▶ _SUPPLIED PASSAGE_
● ● ●

The driving task is therefore in many ways an attractive “model system” to study humans cognition in a naturalistic ecological setting. What has been found out by such research so far?

Aims and Structure of the Review

The purpose of this review is to cover the basics of what is known about “in the wild” human gaze behavior in driving. Its purpose is to introduce the reader to main findings on robust patterns in gaze behavior, that can be reliably identified and replicated in naturalistic task settings. Lab, field, and simulator research are reviewed, but the scope has been set to behaviors and phenomena that can be identified and quantified in the wild and studied in controlled settings (that is, excluding phenomena that are “lab only” or “real-world only”). Such behaviors and phenomena will be of interest for researchers working not only on driving, but in any domain involving visual guidance and control with similar task demands (e.g., many sports). Even more generally, the ecological approach and the way the connection between “lab” and “real world” can be spanned in this domain is instructive for anyone who wants to develop more ecologically representative experimental designs for studying gaze behavior.

A literature review may provide value in many ways, depending on the perspective on the literature it takes (vanWee and Banister, 2016):

  1. Evaluating the advantages and disadvantages of different approaches, such as lab-based vs. field approaches. This is helpful in assisting the reader to interpreting findings in the existing literature (for discussion on eye tracking methodologies from this perspective see Lappi, 2015).

  2. Making explicit research gaps and under-explored areas. This is helpful in guiding future research (Lappi, 2016; on driving research specifically see Lappi, 2014, 2015b).

  3. Proposing a conceptual model that makes explicit a theoretical structure—how existing findings and theories interlock This is useful for assessing what is currently well-understood, and what is still vague or less-than-well-founded, empirically (On driver gaze strategies in this regard, see Lappi and Mole, 2018).

  4. Providing an information base that is useful for a researcher coming into or returning to a field, who wants a primer or refresher of the state of the art. This is the purpose of the present review. (For a broader overview of human gaze behavior across naturalistic tasks, Land (2006, 2019) are excellent reviews).

The literature reviewed here will provide core readings for researchers working on oculomotor behaviors and physiology in the lab who wish to extend their research into driving, or other naturalistic visual-locomotor tasks, or on the other hand researchers in more applied fields (sports, transportation) who are interested in bringing aspects of the real-world ecology under experimental scrutiny.

The paper is written in a way that would be accessible and interesting to non-specialist researchers (i.e., oculomotor researchers not doing research on driving, and/or driving or human movement researchers not doing research on eye movements)—while remaining of interest to practitioners and domain experts, and without oversimplifying the ecological complexity of real-world visual behavior.

The rest of the paper is structured as follows: “Why Study Driving?” outlines the deeper theoretical motivation for studying driving, and the characteristics of driving that make it an attractive model system to understand human behavior “in the wild.” “Driving as a Closed Self-Paced Task” describes the key properties of the driving task. Part of a Research Topic on Gaze Strategies in Closed Self-paced tasks, this aspect of the driver’s task is emphasized. Here, it is important to carefully analyze the driving task itself and separate it from other forms of driver behavior. “Primary Gaze Strategies” reviews empirical work on gaze strategies in driving. “Discussion” closes with discussion of some of the theoretical implications and open issues.

● ● ●

▶ _SOURCE MATERIAL_

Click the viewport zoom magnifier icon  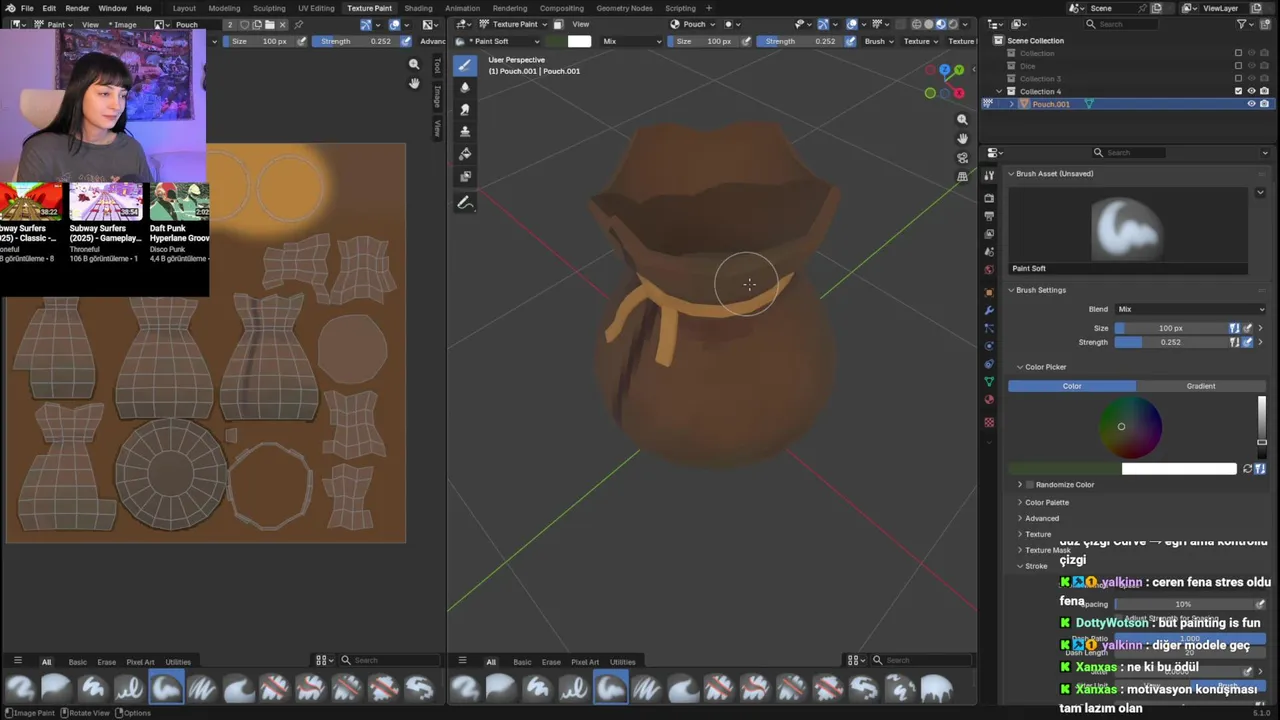[x=962, y=119]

● ● ●

▶ _THE TASK_
Please output, word for word, the stretch of the review on gaze behavior in driving between "The literature reviewed" and "real-world visual behavior.", inclusive.

▶ _RESULT OF THE EXERCISE_
The literature reviewed here will provide core readings for researchers working on oculomotor behaviors and physiology in the lab who wish to extend their research into driving, or other naturalistic visual-locomotor tasks, or on the other hand researchers in more applied fields (sports, transportation) who are interested in bringing aspects of the real-world ecology under experimental scrutiny.

The paper is written in a way that would be accessible and interesting to non-specialist researchers (i.e., oculomotor researchers not doing research on driving, and/or driving or human movement researchers not doing research on eye movements)—while remaining of interest to practitioners and domain experts, and without oversimplifying the ecological complexity of real-world visual behavior.